Bob Euler was one of my anthropology professors at Prescott College, but also a broad-based scholar of the Grand Canyon. One of his lectures to us on the history of early descriptions of the Grand Canyon was a show stopper for me. He read excerpts from the journals of Franciscan explorer Francisco Garces and geologist John Wesley Powell, and then said, “But after World War 2, scientists began to write in a stuffy, cramped way about even the most beautiful and intriguing places and cultures in the world, without the grace of Garces and Powell. We need to put an end to all that crap. Having your own writing match the mountains and the canyons.”
That was it for me: a free coupon to explore scientific writing that didn’t bore the crap out of everyone.

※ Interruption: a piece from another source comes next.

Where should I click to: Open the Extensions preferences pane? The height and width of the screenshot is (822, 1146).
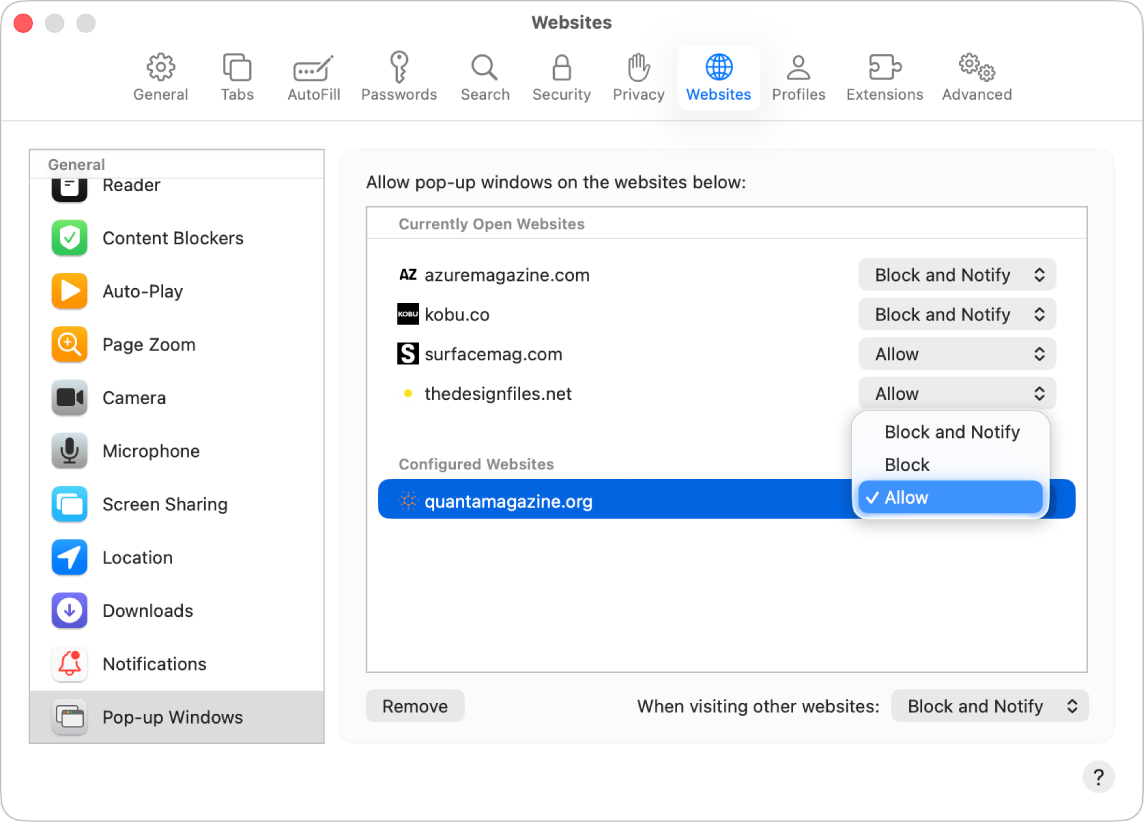884,77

Bob co-wrote one or two articles with me later on, introduced me to Stewart Udall and to Native American families that offered me hospitality and hope. Thanks Bob.

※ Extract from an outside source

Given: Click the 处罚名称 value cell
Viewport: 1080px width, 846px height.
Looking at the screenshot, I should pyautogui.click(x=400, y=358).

Karla Elling hosted me at Arizona State University’s creative writing program when I guest-taught for a semester while poet Alberto Rios was on sabbatical. Her great gift to me and a dozen others was helping to organize and facilitate a workshop called Writing the Lives of Plants and Animals with the likes of Richard Nelson, Hannah Hinchman, Alison Deming, Bill Kittredge, Harley Shaw, and other seasoned writer-naturalists.

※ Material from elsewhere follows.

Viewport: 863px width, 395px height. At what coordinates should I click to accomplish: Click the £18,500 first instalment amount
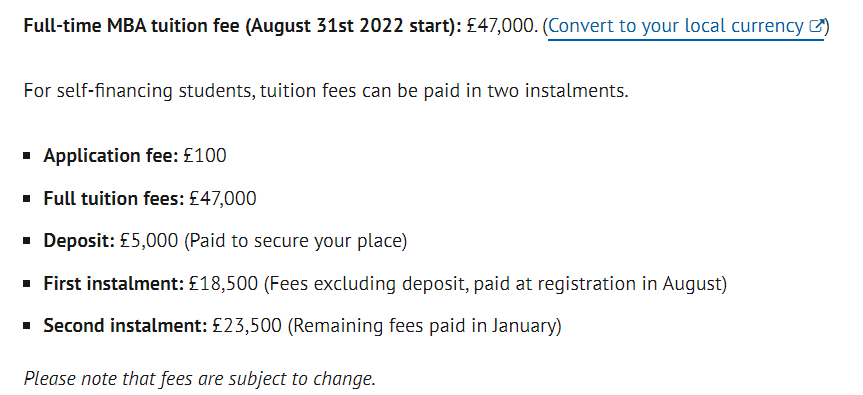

Many partnerships evolved out of those three days together. She also elaborated hand-made paper out of Arizona and Oregon wildflowers for a broadside of two poems that Kim Stafford and I were commissioned to write on the topic of endangered plants, which set in type on a letter press. It won a Western States Book Award for Karla, and a copy still dons my office wall.
Lorraine Eiler is a Hid C-Ed O’odham elder, retired health care professional, and among the founders of both the International Sonoran Desert Alliance and the Hid C-Ed O’odham Alliance. A stunningly articulate, beautiful, and brilliant woman elder of the border, she has collaborated with both me and my grade school buddy Adrianne Rankin on the ethnobotany and ehtnohistory of The Sand People’s of the Pinacate and Gran Desierto.
This last year, we prayed, traveled and wrote together a lot about border wall injustices to traditional cultural properties and sacred sites along the border. I can’t tell you how many times her storytelling about border injustices have left me with tears, only to find myself laughing at other absurdities that have happened in the zona fronteriza. She is a key voice in a new film soon to be out regarding transborder tribes. I feel honored to be in her presence every time I see her.